- REQUIREMENTS:
Reproduce the data below, substituting "Display size" for each occurrence of "Screen dimensions" and leaving all other text unchanged.

============

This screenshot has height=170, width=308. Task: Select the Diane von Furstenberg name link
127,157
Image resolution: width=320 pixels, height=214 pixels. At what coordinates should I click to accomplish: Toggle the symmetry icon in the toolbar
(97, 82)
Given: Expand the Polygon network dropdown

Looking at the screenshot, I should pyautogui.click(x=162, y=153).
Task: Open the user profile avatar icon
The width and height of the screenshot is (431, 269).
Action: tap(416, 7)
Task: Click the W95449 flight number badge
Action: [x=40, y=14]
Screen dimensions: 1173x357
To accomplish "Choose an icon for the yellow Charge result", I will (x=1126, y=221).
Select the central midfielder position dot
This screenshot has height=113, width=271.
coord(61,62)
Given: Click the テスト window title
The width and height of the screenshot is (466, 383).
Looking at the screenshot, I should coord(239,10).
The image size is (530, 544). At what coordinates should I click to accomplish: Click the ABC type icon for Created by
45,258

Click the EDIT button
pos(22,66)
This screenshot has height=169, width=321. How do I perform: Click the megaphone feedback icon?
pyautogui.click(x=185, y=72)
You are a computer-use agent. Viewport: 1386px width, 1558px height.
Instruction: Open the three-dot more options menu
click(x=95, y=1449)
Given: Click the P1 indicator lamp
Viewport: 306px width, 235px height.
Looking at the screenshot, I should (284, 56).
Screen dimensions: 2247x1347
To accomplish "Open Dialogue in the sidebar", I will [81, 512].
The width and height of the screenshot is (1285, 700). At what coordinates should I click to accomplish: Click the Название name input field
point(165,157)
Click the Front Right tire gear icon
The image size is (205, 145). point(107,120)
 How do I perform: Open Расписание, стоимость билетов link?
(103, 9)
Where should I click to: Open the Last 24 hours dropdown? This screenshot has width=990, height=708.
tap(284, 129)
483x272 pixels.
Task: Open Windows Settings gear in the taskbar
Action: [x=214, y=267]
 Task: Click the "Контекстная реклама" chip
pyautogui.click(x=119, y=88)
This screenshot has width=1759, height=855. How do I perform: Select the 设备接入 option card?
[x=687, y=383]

============

- FINISHED ANSWER:
This screenshot has height=170, width=308. Task: Select the Diane von Furstenberg name link
127,157
Image resolution: width=320 pixels, height=214 pixels. At what coordinates should I click to accomplish: Toggle the symmetry icon in the toolbar
(97, 82)
Given: Expand the Polygon network dropdown

Looking at the screenshot, I should pyautogui.click(x=162, y=153).
Task: Open the user profile avatar icon
The width and height of the screenshot is (431, 269).
Action: tap(416, 7)
Task: Click the W95449 flight number badge
Action: [x=40, y=14]
Display size: 1173x357
To accomplish "Choose an icon for the yellow Charge result", I will (x=1126, y=221).
Select the central midfielder position dot
This screenshot has height=113, width=271.
coord(61,62)
Given: Click the テスト window title
The width and height of the screenshot is (466, 383).
Looking at the screenshot, I should coord(239,10).
The image size is (530, 544). At what coordinates should I click to accomplish: Click the ABC type icon for Created by
45,258

Click the EDIT button
pos(22,66)
This screenshot has height=169, width=321. How do I perform: Click the megaphone feedback icon?
pyautogui.click(x=185, y=72)
You are a computer-use agent. Viewport: 1386px width, 1558px height.
Instruction: Open the three-dot more options menu
click(x=95, y=1449)
Given: Click the P1 indicator lamp
Viewport: 306px width, 235px height.
Looking at the screenshot, I should (284, 56).
Display size: 2247x1347
To accomplish "Open Dialogue in the sidebar", I will [81, 512].
The width and height of the screenshot is (1285, 700). At what coordinates should I click to accomplish: Click the Название name input field
point(165,157)
Click the Front Right tire gear icon
The image size is (205, 145). point(107,120)
 How do I perform: Open Расписание, стоимость билетов link?
(103, 9)
Where should I click to: Open the Last 24 hours dropdown? This screenshot has width=990, height=708.
tap(284, 129)
483x272 pixels.
Task: Open Windows Settings gear in the taskbar
Action: [x=214, y=267]
 Task: Click the "Контекстная реклама" chip
pyautogui.click(x=119, y=88)
This screenshot has width=1759, height=855. How do I perform: Select the 设备接入 option card?
[x=687, y=383]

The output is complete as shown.